Department of Civil and Environmental Engineering, Yonsei University, Seoul 03722, Republic of Korea.
Department of Civil and Environmental Engineering, Yonsei University, Seoul 03722, Republic of Korea.
Bioresour Technol. 2023 Mar;372:128629. doi: 10.1016/j.biortech.2023.128629. Epub 2023 Jan 13.

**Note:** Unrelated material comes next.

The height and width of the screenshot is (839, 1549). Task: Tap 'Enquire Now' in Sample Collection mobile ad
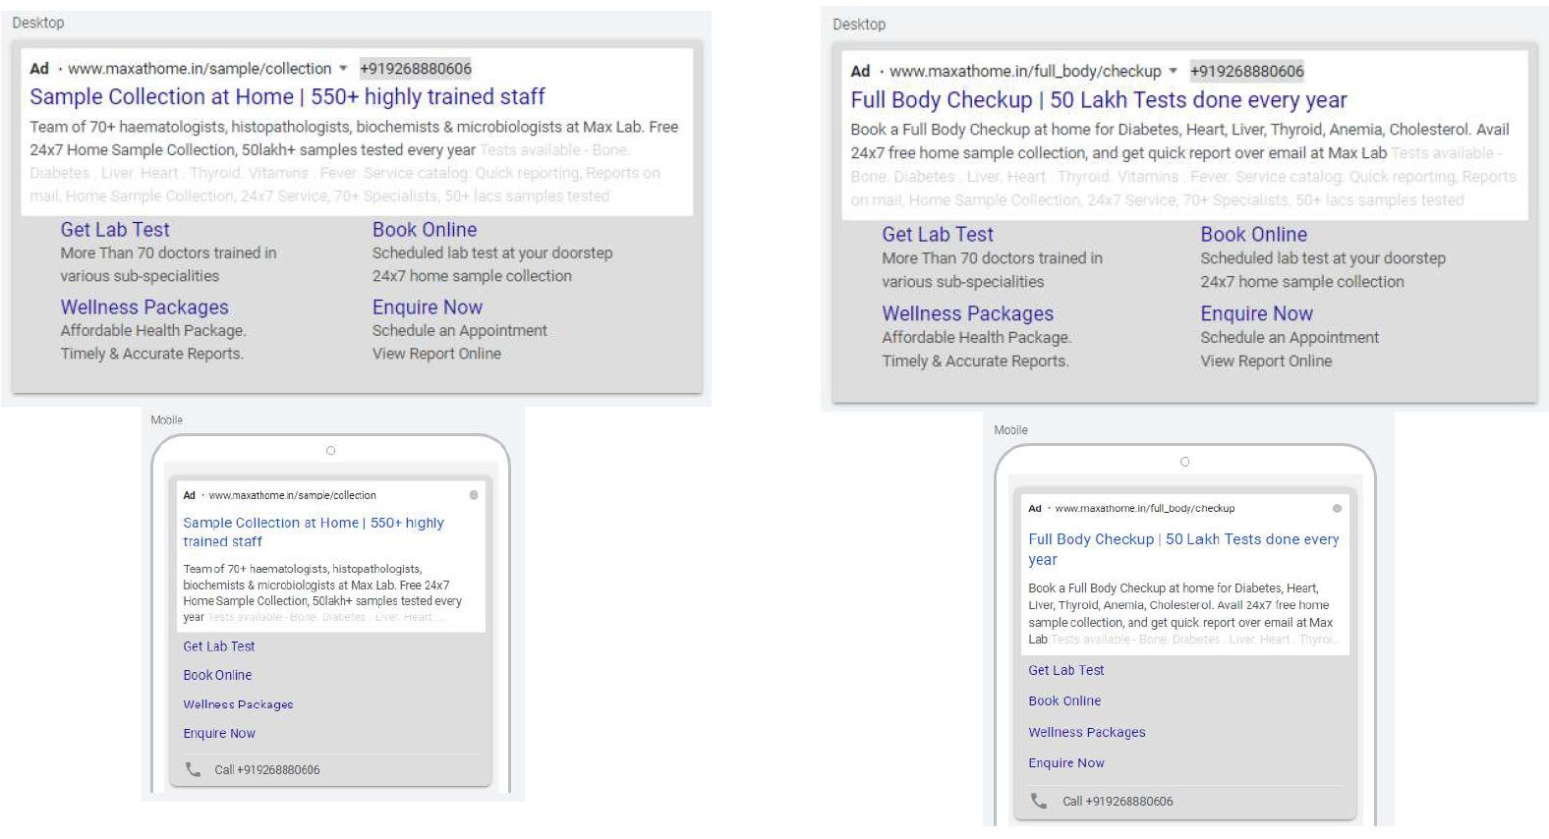click(x=219, y=734)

This study aimed to predict volatile fatty acids (VFAs) production from SDBS-pretreated waste-activated sludge (WAS). A lab-scale continuous experiment was conducted at varying hydraulic retention times (HRTs) of 7 d to 1 d. The highest VFA yield considering the WAS biodegradability was 86.8 % based on COD at an HRT of 2 d, where the hydrolysis and acidogenesis showed the highest microbial activities. According to 16S rRNA gene analysis, the most abundant bacterial class and genus at an HRT of 2 d were Synergistia and Aminobacterium, respectively. Training regression (R) for TVFA and VFA yield was 0.9321 and 0.9679, respectively, verifying the efficiency of the ANN model in learning the relationship between the input variables and reactor performance. The prediction outcome was verified with R values of 0.9416 and 0.8906 for TVFA and VFA yield, respectively. These results would be useful in designing, operating, and controlling WAS treatment processes.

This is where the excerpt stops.